FWIW/FTR: My Q64-A board has a self-compiled U-Boot 2024.10-rc6.

Aurelien indicated he wanted this bug to be about RISC-V, so I'll just
attach my serial log in case ppl want to see that.

TL;DR: My U-Boot found out that it CAN'T load Debian's 6.13.4 kernel and
tries the next one till it finds one which it can boot ...
which was my 6.13 kernel (without EFI_ZBOOT).

Most people use the bootloader/U-Boot that was shipped with the product
and never update it. I can understand why as the goal of the bootloader
is to boot the device, so when it does that ... why upgrade?

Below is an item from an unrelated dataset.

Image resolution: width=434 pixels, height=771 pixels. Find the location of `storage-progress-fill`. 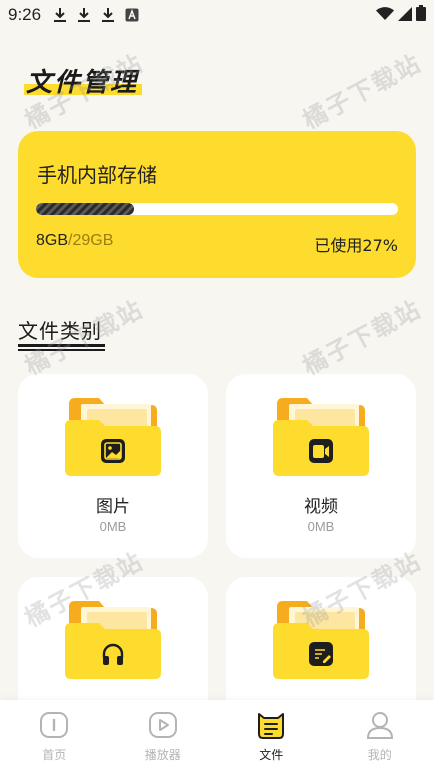

storage-progress-fill is located at coordinates (85, 209).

https://bugs.debian.org/1095745 is about broken backward compatibility
and that is a *kernel* bug.

My 0.02

#1098973#60
Date:
2025-02-26 20:01:20 UTC
From:
To:
First, we talk about riscv64, nor arm64.  Second, which arm64 board can
boot from nothing?

The riscv64 installer only supports EFI.

edk2 is the reference implementation.  uboot is what everything else
uses.

This kernel (after unpacking) boots find on non-UEFI.  So, what is the
problem?

u-boot can load it as zboot image, as also mentioned.  grub(!) fails for
some reason.

Bastian

#1098973#65
Date:
2025-02-26 20:43:05 UTC
From:
To:
Control: clone -1 -2
Control: reassign -2 src:grub
Control: retitle -2 grub - fails to start zboot linux on risvc64: Unhandled exception: Store/AMO access fault
Control: severity -2 important

So cloning the bug accordingly to grub.

The kernel team intents to change riscv64 to zboot for forky, so this
bug needs to be identified.

Bastian

#1098973#82
Date:
2025-05-31 17:08:23 UTC
From:
To:
control: reassign -1 u-boot
control: found -1 2024.01+dfsg-7
control: fixed -1 2025.01-1

I have upgraded u-boot to version 2025.01, and I can't reproduce the
issue anymore. So I guess we can consider the issue fixed. Reassigning
the bug accordingly.

This means we now need to find a way for users to easily upgrade u-boot
before that happens, so that they are able to reboot their board after a
kernel upgrade.

Regards
Aurelien